### Objective
Update the rows starting at the line that has "Go to Home page" and ending after the line that has "Viewport: 1263px width, 702px": replace "Theme" with "Appearance" and leave everything else unchanged.

── Supplied entries

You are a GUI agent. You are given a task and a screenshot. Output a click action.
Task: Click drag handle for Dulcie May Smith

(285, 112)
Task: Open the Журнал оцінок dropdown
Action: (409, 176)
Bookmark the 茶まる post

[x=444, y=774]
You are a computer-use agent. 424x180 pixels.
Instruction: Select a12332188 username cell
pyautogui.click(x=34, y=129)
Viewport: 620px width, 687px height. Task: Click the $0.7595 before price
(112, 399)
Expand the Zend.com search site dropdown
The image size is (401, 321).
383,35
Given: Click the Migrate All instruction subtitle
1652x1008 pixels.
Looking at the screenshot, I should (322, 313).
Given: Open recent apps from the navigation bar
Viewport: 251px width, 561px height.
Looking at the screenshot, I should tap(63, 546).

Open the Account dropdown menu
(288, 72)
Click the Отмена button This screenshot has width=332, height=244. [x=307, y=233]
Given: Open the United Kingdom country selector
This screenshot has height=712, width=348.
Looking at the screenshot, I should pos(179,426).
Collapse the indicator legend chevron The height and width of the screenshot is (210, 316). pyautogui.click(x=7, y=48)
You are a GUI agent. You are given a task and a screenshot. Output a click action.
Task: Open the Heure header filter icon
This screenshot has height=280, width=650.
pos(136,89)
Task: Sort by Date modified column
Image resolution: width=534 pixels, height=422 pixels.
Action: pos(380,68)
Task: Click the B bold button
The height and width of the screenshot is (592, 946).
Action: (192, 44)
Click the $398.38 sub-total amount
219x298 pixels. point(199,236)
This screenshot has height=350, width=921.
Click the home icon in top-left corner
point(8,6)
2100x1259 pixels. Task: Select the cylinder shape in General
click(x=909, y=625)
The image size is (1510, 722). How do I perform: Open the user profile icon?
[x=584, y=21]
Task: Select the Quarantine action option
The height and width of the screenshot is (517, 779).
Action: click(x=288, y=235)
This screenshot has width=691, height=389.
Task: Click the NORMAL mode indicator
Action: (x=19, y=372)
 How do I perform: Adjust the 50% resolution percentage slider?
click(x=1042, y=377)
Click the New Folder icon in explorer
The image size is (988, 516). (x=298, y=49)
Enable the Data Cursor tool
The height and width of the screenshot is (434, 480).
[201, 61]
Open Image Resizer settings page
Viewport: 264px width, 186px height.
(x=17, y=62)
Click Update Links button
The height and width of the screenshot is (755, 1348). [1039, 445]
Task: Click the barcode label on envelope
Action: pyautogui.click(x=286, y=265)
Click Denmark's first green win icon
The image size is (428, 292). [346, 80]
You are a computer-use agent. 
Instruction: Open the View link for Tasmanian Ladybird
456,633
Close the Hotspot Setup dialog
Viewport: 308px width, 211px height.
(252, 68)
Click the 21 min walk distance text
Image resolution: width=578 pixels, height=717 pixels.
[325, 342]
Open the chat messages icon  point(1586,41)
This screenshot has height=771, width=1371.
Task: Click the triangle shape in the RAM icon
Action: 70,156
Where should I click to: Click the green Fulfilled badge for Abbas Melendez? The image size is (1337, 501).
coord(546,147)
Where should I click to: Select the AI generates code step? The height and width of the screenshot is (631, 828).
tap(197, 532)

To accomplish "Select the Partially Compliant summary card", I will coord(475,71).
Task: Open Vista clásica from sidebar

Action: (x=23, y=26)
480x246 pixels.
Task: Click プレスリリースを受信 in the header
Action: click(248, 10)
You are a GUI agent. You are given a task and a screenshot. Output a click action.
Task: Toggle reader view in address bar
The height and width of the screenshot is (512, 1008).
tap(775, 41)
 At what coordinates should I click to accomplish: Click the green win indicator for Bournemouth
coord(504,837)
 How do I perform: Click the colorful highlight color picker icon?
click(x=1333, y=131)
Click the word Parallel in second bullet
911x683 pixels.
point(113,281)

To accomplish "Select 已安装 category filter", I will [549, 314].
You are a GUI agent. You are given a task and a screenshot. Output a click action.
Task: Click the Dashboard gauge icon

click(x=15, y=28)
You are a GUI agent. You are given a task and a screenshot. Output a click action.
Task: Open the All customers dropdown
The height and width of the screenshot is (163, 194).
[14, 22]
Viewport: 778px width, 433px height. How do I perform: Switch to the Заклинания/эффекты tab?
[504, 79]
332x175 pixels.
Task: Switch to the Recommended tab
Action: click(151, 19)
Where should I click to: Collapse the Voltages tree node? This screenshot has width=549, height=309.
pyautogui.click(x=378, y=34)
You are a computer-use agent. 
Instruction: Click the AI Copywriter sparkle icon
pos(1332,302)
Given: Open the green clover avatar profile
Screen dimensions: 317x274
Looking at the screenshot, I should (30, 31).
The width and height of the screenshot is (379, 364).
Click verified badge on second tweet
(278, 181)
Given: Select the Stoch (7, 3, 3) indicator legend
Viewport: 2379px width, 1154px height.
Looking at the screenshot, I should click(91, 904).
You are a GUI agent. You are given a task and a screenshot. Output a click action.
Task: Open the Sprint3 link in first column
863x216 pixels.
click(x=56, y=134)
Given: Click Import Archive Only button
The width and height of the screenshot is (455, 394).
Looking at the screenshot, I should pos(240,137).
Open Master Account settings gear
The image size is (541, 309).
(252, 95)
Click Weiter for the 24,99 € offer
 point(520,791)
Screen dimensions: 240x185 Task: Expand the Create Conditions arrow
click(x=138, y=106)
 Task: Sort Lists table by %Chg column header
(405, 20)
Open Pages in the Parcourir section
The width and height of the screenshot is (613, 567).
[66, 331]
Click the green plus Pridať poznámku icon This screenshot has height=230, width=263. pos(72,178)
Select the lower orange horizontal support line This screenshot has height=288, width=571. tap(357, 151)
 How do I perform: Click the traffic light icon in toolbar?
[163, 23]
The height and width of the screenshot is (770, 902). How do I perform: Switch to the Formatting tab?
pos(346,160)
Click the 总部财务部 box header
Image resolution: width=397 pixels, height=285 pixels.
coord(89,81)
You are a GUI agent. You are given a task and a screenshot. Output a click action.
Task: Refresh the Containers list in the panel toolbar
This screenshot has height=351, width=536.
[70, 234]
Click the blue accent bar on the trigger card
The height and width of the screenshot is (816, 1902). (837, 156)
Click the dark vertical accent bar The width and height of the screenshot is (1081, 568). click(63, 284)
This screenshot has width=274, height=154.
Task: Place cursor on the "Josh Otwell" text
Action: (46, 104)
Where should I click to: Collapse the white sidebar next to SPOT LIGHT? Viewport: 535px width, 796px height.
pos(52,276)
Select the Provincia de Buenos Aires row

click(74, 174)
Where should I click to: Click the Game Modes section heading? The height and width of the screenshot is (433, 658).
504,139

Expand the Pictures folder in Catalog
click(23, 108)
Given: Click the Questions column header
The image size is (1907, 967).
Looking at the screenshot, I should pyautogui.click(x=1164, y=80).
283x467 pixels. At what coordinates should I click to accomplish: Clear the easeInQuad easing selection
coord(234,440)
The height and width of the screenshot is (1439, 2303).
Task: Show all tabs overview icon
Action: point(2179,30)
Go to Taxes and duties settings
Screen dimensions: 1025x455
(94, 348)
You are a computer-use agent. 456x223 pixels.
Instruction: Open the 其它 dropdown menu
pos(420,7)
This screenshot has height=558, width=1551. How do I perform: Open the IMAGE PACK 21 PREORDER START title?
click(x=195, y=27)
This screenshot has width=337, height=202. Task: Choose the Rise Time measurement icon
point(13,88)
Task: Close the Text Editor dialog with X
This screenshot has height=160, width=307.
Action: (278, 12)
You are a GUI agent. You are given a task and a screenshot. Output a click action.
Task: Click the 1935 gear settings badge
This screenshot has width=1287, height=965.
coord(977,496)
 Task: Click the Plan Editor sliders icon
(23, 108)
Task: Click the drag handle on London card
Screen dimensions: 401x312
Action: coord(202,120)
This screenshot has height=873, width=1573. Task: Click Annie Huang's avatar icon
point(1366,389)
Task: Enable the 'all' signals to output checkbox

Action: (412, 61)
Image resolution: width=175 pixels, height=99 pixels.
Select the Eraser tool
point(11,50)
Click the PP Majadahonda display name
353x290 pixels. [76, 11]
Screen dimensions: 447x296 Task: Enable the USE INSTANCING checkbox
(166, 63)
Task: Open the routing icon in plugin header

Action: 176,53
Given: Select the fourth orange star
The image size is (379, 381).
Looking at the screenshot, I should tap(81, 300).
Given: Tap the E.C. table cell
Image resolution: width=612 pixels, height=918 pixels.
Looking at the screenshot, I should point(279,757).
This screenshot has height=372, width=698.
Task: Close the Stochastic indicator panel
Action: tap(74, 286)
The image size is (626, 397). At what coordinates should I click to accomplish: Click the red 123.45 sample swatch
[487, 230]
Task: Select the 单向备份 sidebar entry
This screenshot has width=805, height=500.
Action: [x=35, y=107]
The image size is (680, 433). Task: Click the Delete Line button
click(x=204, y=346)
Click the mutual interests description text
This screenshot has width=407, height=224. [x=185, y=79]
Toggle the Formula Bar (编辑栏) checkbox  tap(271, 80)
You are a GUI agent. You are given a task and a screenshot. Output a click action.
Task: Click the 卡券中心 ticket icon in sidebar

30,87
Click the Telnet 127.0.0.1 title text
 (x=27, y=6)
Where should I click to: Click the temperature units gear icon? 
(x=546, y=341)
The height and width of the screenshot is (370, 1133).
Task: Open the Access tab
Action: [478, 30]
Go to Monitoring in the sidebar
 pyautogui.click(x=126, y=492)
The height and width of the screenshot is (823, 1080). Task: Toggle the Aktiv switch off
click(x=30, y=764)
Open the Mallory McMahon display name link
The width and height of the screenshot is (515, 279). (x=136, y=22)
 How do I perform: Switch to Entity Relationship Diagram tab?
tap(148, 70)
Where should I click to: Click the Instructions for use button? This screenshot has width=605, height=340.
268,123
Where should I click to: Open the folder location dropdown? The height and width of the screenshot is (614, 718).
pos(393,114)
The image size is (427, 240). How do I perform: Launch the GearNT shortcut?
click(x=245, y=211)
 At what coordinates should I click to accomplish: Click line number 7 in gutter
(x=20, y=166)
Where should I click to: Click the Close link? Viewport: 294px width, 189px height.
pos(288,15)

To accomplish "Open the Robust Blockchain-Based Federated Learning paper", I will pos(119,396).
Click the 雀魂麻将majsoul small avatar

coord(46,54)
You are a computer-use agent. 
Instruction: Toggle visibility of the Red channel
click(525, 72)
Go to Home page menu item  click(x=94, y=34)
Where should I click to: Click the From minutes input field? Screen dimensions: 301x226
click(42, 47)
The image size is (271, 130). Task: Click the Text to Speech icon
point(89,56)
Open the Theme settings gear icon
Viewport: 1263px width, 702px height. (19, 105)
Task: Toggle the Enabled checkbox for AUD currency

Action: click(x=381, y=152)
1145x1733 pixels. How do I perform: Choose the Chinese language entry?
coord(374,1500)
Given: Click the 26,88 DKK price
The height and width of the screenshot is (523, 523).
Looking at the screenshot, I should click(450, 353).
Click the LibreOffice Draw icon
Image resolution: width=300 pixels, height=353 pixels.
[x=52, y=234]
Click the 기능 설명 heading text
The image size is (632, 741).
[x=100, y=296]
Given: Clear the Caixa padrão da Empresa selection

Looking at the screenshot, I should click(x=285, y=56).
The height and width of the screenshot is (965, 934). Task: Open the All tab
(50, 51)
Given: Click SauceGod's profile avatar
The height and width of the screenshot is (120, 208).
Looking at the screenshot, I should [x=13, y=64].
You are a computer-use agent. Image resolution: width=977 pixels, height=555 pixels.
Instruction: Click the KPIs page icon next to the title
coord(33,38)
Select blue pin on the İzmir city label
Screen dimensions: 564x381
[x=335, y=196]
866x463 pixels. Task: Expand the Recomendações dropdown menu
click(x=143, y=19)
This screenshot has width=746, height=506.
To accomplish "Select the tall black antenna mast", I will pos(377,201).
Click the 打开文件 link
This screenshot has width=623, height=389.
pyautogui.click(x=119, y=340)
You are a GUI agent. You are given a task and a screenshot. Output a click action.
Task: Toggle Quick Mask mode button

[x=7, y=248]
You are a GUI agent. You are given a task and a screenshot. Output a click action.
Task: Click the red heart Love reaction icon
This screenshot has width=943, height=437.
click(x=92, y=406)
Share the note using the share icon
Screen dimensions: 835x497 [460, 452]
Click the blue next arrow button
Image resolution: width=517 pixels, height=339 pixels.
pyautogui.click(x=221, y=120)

────

### Solution for this task
Go to Home page menu item  click(x=94, y=34)
Where should I click to: Click the From minutes input field? Screen dimensions: 301x226
click(42, 47)
The image size is (271, 130). Task: Click the Text to Speech icon
point(89,56)
Open the Appearance settings gear icon
Viewport: 1263px width, 702px height. (19, 105)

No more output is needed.